Sandgropers are wholly subterranean apterous insects of the family Cylindrachetidae that may grow up to 7 cm (3 in) long. Three genera of these orthopterans are currently recognised: Cylindracheta, Cylindraustralia and Cylindroryctes. Like many subterranean animals, little is known about their habits and diet, but Western Australian farmers have blamed them for substantial crop losses.

Sandgropers were once thought to be degenerate mole crickets, but they are now known to be more closely related to pygmy mole crickets, in the Caelifera, which includes grasshoppers.

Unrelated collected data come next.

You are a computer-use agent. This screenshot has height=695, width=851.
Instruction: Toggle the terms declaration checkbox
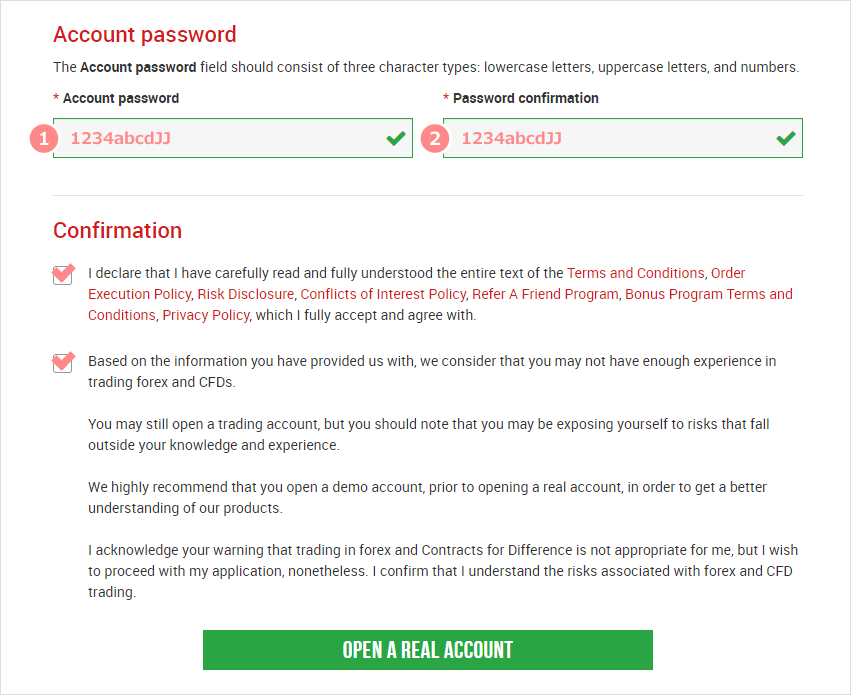[62, 275]
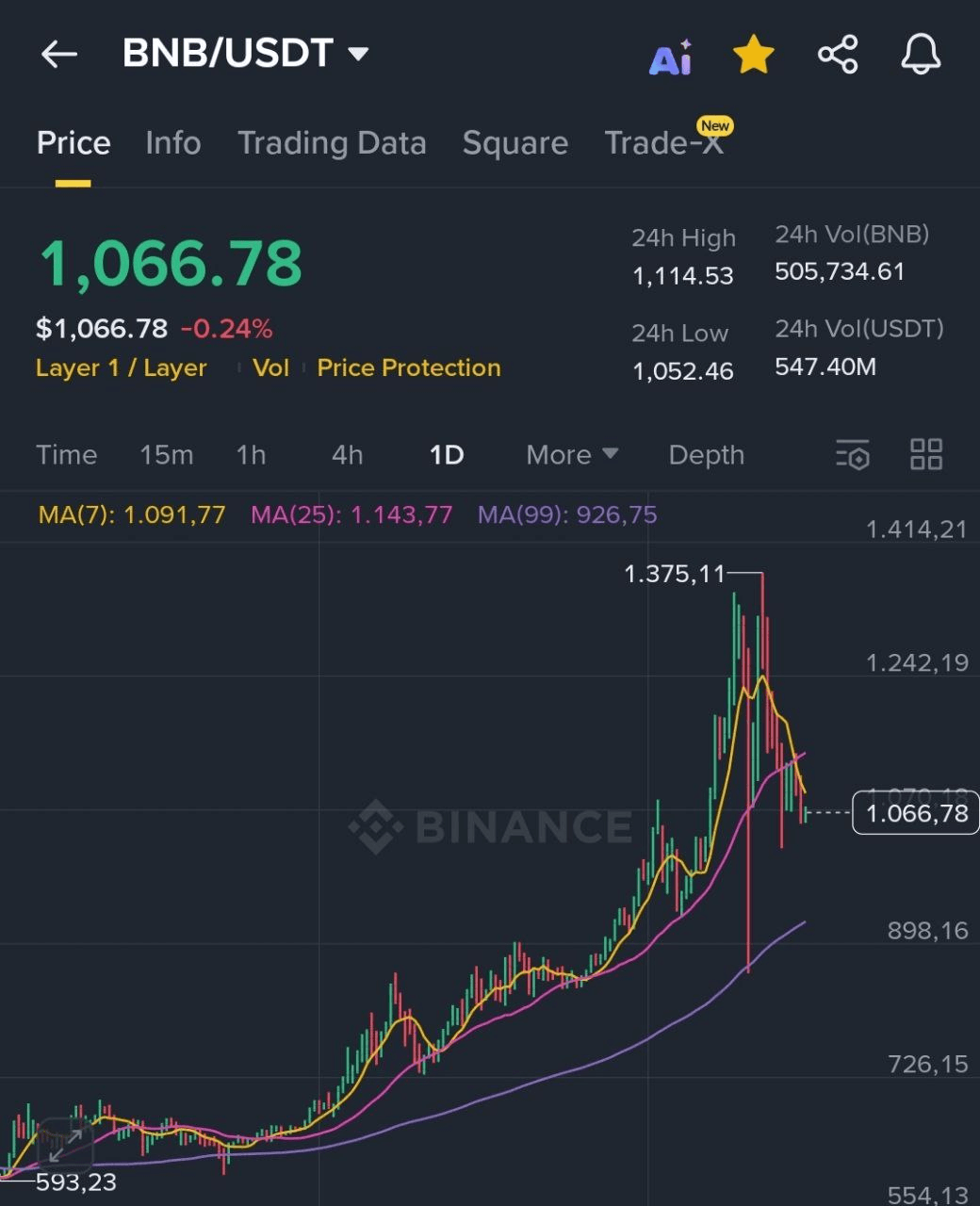This screenshot has height=1206, width=980.
Task: Tap the share icon
Action: 838,55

Although widely believed to be herbivorous, some have been found with animal remains in their gut.

==Genera and range==
- Australia:
  - Cylindracheta : monotypic genus found only in the Northern Territory
  - Cylindraustralia : widely except in the south-east and Tasmania
at least six species have been recorded in Western Australia of which five are believed to be endemic to that state. C. kochii and C. tindalei are found in the Perth region.
- New Guinea:
  - Cylindraustralia longaeva
- Argentina:
  - Cylindroryctes : monotypic C. spegazzinii

==Popular culture==
In the 1970s, television station TVW Channel 7 in Perth, Western Australia released a stuffed toy sandgroper for sale named "Sunny The Sandgroper", with proceeds going towards Telethon. "Sunny Sandgroper" was then used as a regular character, along with Fat Cat and Percy P Penguin, in TVW-7's Earlybirds morning children's show.

Western Australians have been known colloquially as sandgropers, with references to the name being found as early as the 1890s.